> **WHAT NEEDS TO BE DONE**
Count the lines in the material below that contain the string "screenshot", and reply with that number alone.

···

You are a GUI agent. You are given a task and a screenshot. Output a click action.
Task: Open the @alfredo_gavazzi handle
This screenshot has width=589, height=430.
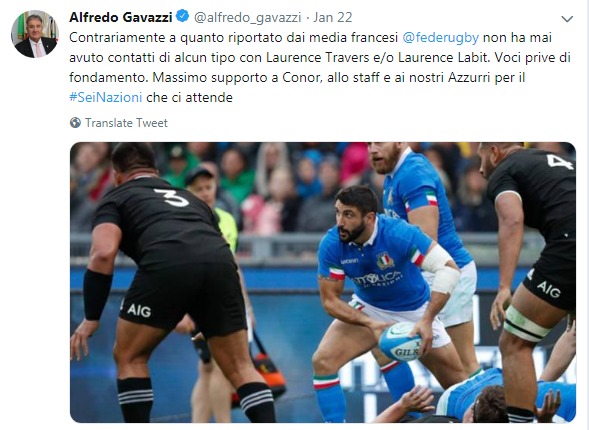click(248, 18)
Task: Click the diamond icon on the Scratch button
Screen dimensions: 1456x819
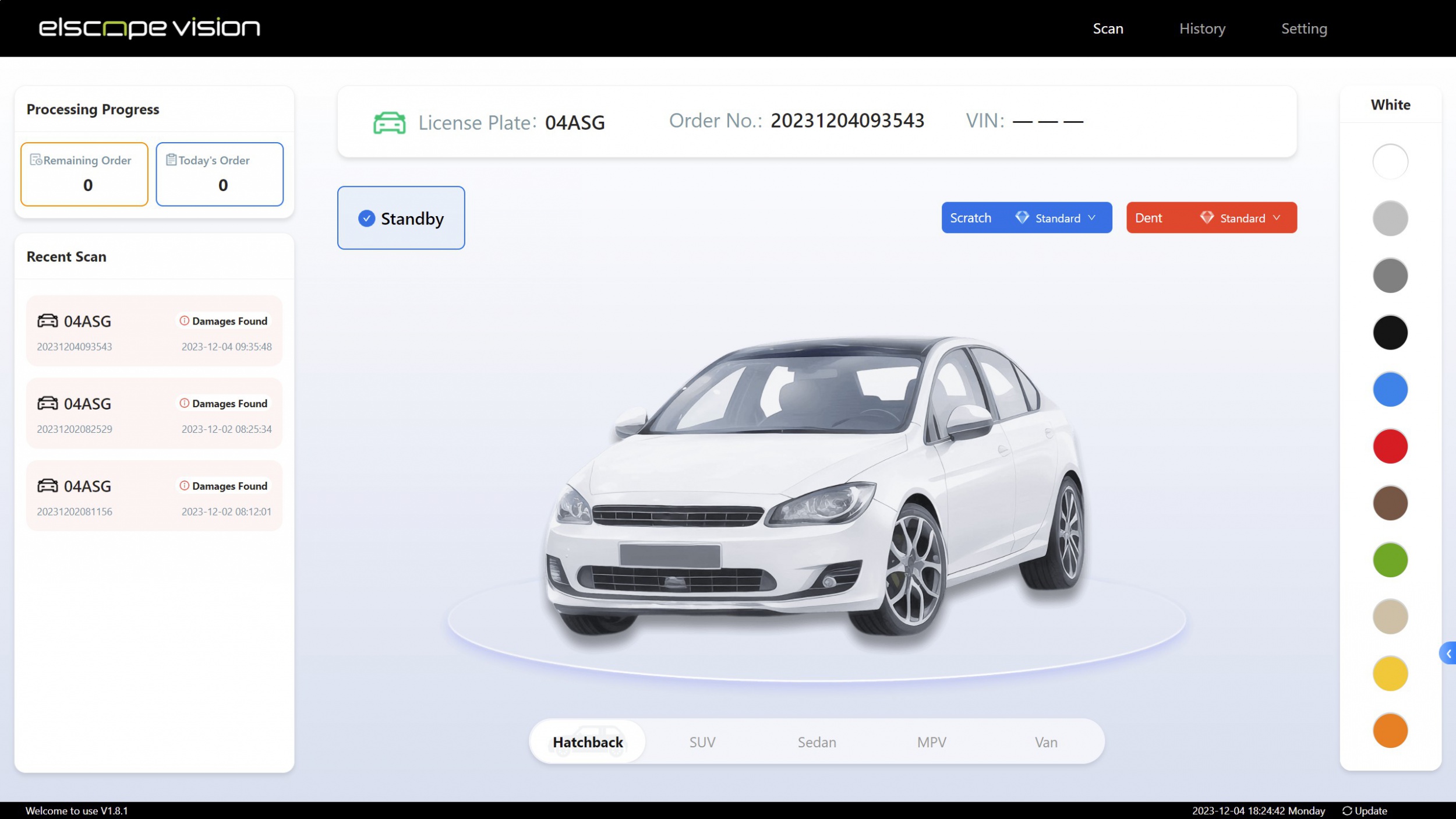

···

> **COMPLETED TASK**
2